It will be interesting to see if Getty’s business model works out for content creators, and if the generated images become generally usable. It’s early days yet, with more training and refinement needed.
How AI image generation stacks up in terms of copyright is quite murky and subject to differing indemnity promises at the moment.
As a general principle, only humans and not machines can be granted copyright, and it has been reinforced in the United States in recent rulings. Ditto patenting inventions.
However, a human could get creative with an AI, and be granted copyright for the effort. Provided the use of AI is disclosed, and doesn’t comprise a significant part of creating the work. How that could be asserted and contested is a question best left for our fee-earning learned intellectual property lawyer friends to answer if they’re not too busy suing AI companies for rights infringement.

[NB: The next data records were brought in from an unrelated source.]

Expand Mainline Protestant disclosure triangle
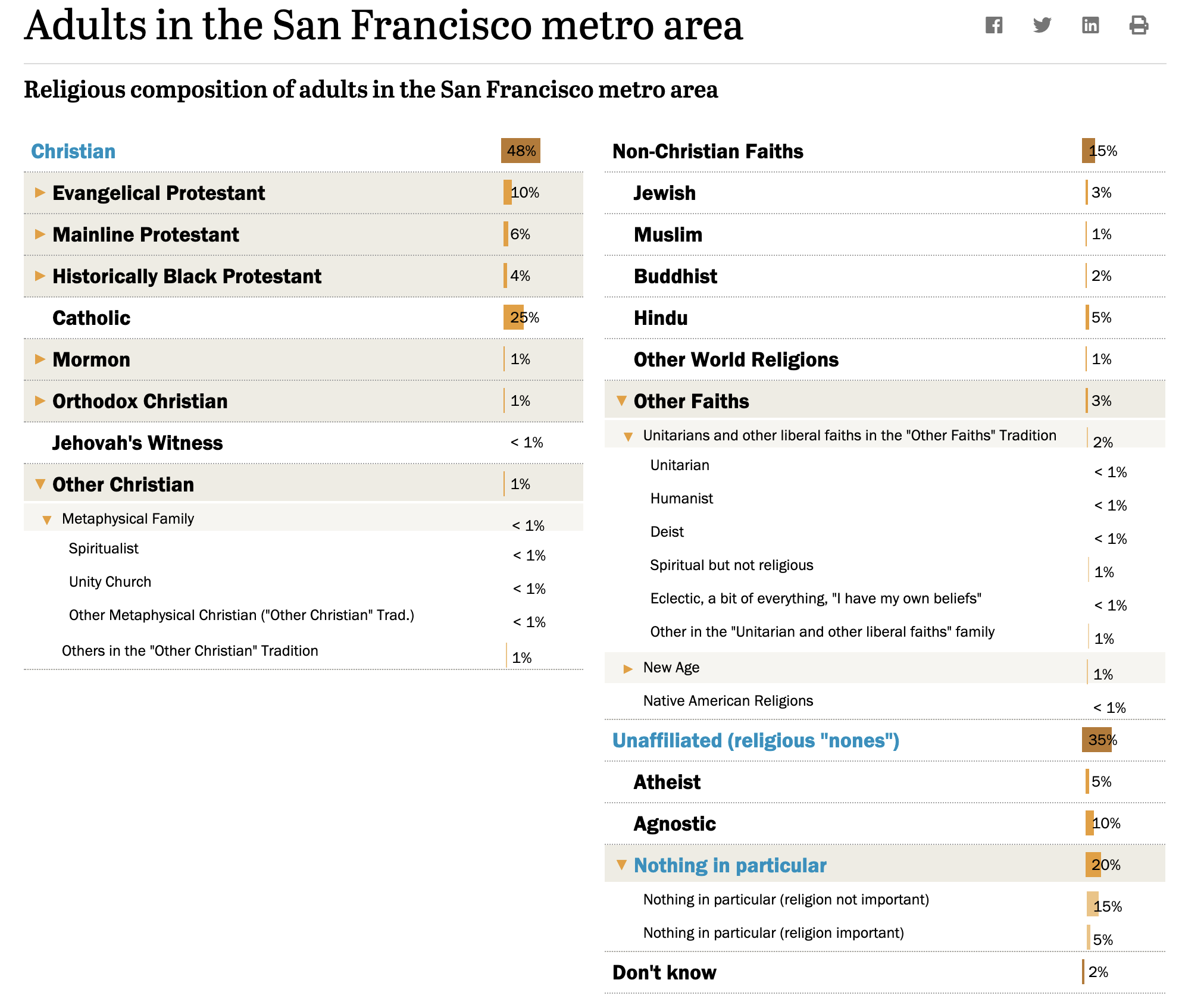This screenshot has height=1008, width=1182. pyautogui.click(x=40, y=234)
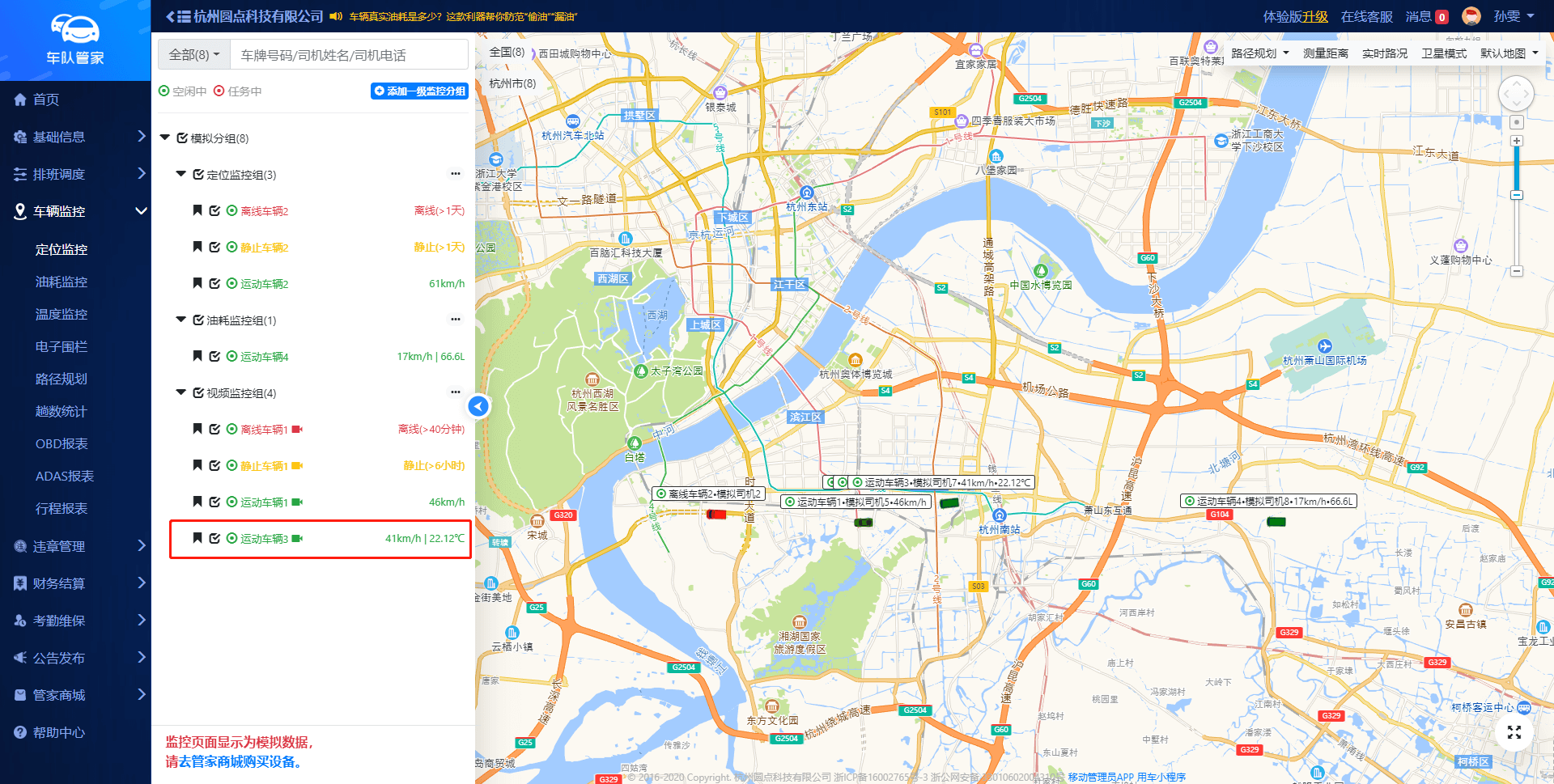Open the video camera icon for 离线车辆1

pyautogui.click(x=297, y=430)
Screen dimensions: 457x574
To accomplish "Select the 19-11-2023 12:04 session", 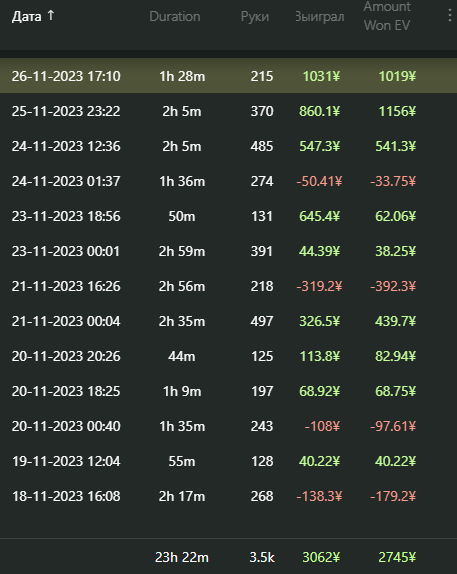I will pyautogui.click(x=228, y=461).
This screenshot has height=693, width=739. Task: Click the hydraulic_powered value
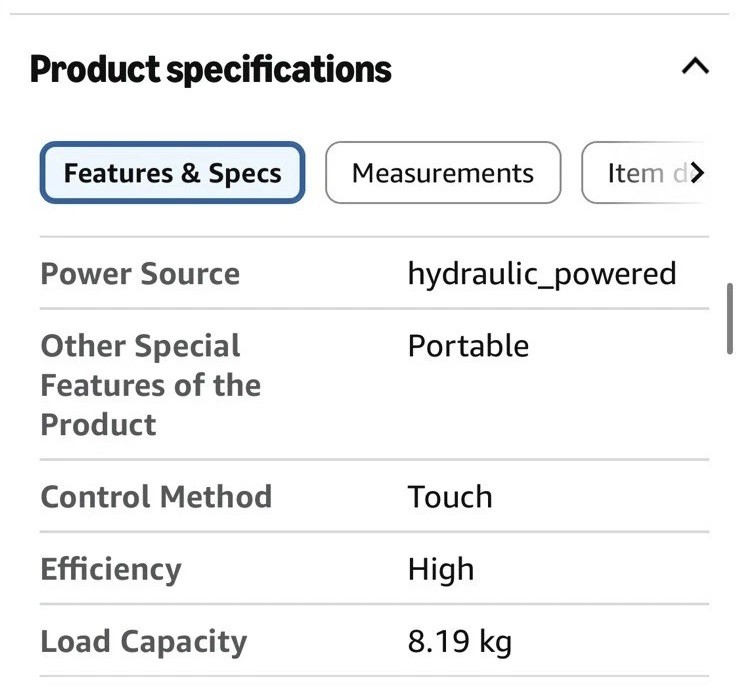tap(542, 274)
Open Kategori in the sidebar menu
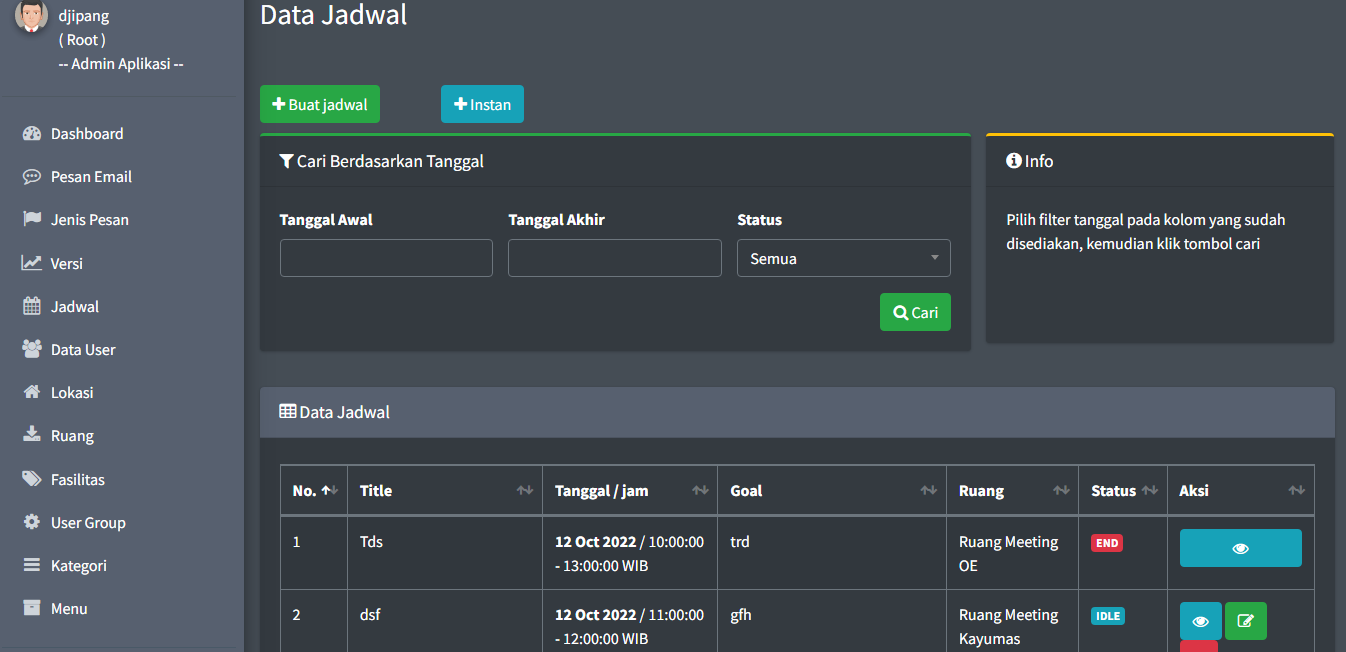The height and width of the screenshot is (652, 1346). pos(78,566)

On that topic, the writer of this piece would like to apply for journalistic protection for accidentally creating a C3PO-like image while experimenting with the “could you generate an image of a protocol droid from a classic sci-fi movie?” prompt in an openly accessible AI from a large tech company. Star Bores really isn’t worth getting sued over.
A palpable fear in the last few years around AI image generators is that they can create “non-consensual intimate imagery” which if you think about it is a euphemism for an absolutely terrifying nightmare of abuse and harassment.
It’s an AI-generated dystopia that we didn’t need but humans being human, it’s booming business now.
A side-effect of that is that prompt engineering on the public-facing AIs is extremely cautious as to what input it accepts. It is based on American cultural norms and intellectual property regulation, making it quite difficult at times to work around excessive bowdlerisation, or even understand why seemingly innocuous prompts trigger a “new topic” reset in AIs.
Chief executive Jensen Huang of Nvidia touched on that when he earlier this month suggested nations should codify their own culture, history and common sense in the data to train AIs. As the leader of the third-largest company in the world, currently riding high on the AI boom, Huang definitely has skin in the game. Even so, the idea of “AI sovereignty” will resonate with many countries.
Which brings us in a roundabout way to this month’s Big Thing in AI, which is Sora. Developed by ChatGPT maker OpenAI, Sora can generate very realistic videos from text prompts, up to a minute long.
Sora isn’t publicly accessible, and we don’t know what data was used to train it. OpenAI staffers have been posting sample Sora clips on social media over the past few days that look seriously good.
Depending on how you feel about these things, that’s either brilliant marketing or utterly frightening.
Since Sora’s videos are generated content, there’s no understanding of the real world in it as Meta AI researcher Yann LeCun pointed out. It means Sora isn’t going to replace movie makers; for that, predictive tech that can suss out the physical world to map out what should happen in longer scenes for even better realism is needed.
And look, there’s the Video Joint Embedding Predictive Architecture being released a few days ago, as open source by Meta, which does just that.
Thinking about the above and adding that to improve, AI will need fresh content for training, material that’s ideally created and vetted by humans who look set to be displaced by the technology, where is all this headed? Nobody seems to know the answer to that, least of all the AIs themselves.